MATERIAL FOR THE TASK Block Start

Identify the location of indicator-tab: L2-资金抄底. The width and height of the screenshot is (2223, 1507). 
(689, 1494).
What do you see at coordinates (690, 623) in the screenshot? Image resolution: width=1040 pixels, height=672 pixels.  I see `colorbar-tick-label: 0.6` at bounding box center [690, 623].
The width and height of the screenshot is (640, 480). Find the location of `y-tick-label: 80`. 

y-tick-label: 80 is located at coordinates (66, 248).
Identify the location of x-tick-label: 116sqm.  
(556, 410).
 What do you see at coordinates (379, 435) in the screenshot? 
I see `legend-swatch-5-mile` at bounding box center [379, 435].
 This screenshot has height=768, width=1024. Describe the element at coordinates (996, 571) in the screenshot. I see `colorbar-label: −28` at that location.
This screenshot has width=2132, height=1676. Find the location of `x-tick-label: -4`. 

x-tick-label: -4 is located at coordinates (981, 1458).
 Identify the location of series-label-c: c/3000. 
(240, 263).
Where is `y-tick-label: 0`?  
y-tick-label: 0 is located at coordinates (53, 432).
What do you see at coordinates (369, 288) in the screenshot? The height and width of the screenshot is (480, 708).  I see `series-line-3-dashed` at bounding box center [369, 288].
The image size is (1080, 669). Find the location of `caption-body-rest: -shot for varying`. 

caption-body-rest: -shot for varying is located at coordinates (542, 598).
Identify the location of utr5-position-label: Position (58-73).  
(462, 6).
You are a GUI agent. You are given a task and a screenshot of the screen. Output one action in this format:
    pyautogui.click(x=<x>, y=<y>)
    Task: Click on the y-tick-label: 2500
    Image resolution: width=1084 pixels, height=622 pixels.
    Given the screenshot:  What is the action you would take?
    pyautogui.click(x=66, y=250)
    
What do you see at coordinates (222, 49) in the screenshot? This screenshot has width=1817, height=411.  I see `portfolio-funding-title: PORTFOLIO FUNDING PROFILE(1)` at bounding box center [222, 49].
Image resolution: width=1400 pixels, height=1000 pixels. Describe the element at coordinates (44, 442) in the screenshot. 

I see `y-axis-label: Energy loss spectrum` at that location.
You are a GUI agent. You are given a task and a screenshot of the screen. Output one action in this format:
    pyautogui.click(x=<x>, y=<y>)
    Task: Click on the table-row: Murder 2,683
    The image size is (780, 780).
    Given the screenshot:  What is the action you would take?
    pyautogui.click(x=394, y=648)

MATERIAL FOR THE TASK Block End

• **PROBLEM DESCRIPTION**
Format the lines of the entries above as a numbered list, omitting any blank lines.

• **RESULT**
1. Identify the location of indicator-tab: L2-资金抄底. The width and height of the screenshot is (2223, 1507). 
2. (689, 1494).
3. What do you see at coordinates (690, 623) in the screenshot? Image resolution: width=1040 pixels, height=672 pixels.  I see `colorbar-tick-label: 0.6` at bounding box center [690, 623].
4. The width and height of the screenshot is (640, 480). Find the location of `y-tick-label: 80`. 
5. y-tick-label: 80 is located at coordinates (66, 248).
6. Identify the location of x-tick-label: 116sqm.  
7. (556, 410).
8.  What do you see at coordinates (379, 435) in the screenshot? 
9. I see `legend-swatch-5-mile` at bounding box center [379, 435].
10.  This screenshot has height=768, width=1024. Describe the element at coordinates (996, 571) in the screenshot. I see `colorbar-label: −28` at that location.
11. This screenshot has width=2132, height=1676. Find the location of `x-tick-label: -4`. 
12. x-tick-label: -4 is located at coordinates (981, 1458).
13.  Identify the location of series-label-c: c/3000. 
14. (240, 263).
15. Where is `y-tick-label: 0`?  
16. y-tick-label: 0 is located at coordinates (53, 432).
17. What do you see at coordinates (369, 288) in the screenshot? The height and width of the screenshot is (480, 708).  I see `series-line-3-dashed` at bounding box center [369, 288].
18. The image size is (1080, 669). Find the location of `caption-body-rest: -shot for varying`. 
19. caption-body-rest: -shot for varying is located at coordinates (542, 598).
20. Identify the location of utr5-position-label: Position (58-73).  
21. (462, 6).
22. You are a GUI agent. You are given a task and a screenshot of the screen. Output one action in this format:
23.     pyautogui.click(x=<x>, y=<y>)
24.     Task: Click on the y-tick-label: 2500
25.     Image resolution: width=1084 pixels, height=622 pixels.
26.     Given the screenshot:  What is the action you would take?
27.     pyautogui.click(x=66, y=250)
28. What do you see at coordinates (222, 49) in the screenshot? This screenshot has width=1817, height=411.  I see `portfolio-funding-title: PORTFOLIO FUNDING PROFILE(1)` at bounding box center [222, 49].
29. Image resolution: width=1400 pixels, height=1000 pixels. Describe the element at coordinates (44, 442) in the screenshot. 
30. I see `y-axis-label: Energy loss spectrum` at that location.
31. You are a GUI agent. You are given a task and a screenshot of the screen. Output one action in this format:
32.     pyautogui.click(x=<x>, y=<y>)
33.     Task: Click on the table-row: Murder 2,683
34.     The image size is (780, 780).
35.     Given the screenshot:  What is the action you would take?
36.     pyautogui.click(x=394, y=648)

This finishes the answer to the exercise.